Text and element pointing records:
----------

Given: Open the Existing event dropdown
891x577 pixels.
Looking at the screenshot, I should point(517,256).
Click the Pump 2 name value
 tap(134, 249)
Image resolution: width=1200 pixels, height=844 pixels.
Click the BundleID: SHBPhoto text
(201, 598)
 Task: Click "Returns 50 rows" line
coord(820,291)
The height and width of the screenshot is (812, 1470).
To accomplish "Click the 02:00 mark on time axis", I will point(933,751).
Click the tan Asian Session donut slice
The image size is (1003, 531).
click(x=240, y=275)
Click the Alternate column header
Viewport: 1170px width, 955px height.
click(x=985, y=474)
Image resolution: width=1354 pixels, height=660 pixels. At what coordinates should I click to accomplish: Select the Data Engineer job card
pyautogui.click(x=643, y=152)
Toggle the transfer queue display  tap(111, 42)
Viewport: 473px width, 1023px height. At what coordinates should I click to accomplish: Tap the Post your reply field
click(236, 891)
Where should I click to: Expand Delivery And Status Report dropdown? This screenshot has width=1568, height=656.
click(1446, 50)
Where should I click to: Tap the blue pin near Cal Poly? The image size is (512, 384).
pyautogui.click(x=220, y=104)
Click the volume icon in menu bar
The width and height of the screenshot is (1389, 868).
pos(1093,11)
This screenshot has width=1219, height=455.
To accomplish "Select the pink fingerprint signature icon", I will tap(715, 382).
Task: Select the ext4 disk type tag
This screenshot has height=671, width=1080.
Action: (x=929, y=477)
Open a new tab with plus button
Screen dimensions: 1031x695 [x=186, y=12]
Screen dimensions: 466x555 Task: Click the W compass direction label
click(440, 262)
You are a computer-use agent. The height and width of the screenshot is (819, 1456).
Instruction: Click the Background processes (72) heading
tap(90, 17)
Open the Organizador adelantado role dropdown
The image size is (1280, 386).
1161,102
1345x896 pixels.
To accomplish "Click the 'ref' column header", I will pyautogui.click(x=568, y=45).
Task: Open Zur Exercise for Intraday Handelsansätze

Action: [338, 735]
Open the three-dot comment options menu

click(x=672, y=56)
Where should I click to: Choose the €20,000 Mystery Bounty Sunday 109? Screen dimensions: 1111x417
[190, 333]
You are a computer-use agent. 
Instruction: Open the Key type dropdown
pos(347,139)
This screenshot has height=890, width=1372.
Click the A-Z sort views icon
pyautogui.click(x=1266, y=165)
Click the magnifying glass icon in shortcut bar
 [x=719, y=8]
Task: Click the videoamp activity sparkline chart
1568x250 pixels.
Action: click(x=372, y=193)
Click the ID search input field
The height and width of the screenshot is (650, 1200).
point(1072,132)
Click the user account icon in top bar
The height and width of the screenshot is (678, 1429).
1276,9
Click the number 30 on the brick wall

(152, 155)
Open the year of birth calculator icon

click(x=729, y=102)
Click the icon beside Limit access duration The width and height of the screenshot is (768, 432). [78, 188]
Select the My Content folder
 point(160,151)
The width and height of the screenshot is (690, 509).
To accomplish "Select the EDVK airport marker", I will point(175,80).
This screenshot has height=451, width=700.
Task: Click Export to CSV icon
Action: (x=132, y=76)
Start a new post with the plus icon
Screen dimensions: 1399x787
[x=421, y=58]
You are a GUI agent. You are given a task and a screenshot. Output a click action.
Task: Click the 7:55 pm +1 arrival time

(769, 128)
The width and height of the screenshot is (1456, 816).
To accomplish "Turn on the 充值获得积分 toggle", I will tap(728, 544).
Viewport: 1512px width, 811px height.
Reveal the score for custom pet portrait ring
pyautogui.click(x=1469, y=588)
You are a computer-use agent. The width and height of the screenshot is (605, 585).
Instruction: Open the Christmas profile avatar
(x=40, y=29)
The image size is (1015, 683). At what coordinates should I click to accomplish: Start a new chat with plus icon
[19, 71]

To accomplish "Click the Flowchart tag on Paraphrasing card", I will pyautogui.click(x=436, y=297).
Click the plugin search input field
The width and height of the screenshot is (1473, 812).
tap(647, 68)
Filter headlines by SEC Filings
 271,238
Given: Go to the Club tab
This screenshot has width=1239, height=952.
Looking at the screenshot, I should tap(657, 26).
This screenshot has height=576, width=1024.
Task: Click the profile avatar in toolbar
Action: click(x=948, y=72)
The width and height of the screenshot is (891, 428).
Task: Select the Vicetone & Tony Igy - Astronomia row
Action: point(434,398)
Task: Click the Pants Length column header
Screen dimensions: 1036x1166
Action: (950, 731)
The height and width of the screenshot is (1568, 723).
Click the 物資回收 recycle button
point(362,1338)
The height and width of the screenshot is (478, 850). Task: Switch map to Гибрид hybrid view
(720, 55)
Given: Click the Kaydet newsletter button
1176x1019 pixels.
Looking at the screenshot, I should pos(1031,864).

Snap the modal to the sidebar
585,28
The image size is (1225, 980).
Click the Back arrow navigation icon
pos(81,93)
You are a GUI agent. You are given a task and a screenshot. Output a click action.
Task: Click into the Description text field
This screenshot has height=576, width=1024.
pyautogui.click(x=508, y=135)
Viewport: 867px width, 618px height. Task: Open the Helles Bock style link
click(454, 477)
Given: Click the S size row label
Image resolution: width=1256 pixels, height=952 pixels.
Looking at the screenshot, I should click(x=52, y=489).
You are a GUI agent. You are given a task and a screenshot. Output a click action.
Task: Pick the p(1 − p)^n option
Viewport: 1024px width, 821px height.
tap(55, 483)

----------

Write out, with no changes, the lines of the material beginning with the line that contains "1345x896 pixels." and continuing through the line that contains "click(x=672, y=56)".

(Solution):
1345x896 pixels.
To accomplish "Click the 'ref' column header", I will pyautogui.click(x=568, y=45).
Task: Open Zur Exercise for Intraday Handelsansätze

Action: [338, 735]
Open the three-dot comment options menu

click(x=672, y=56)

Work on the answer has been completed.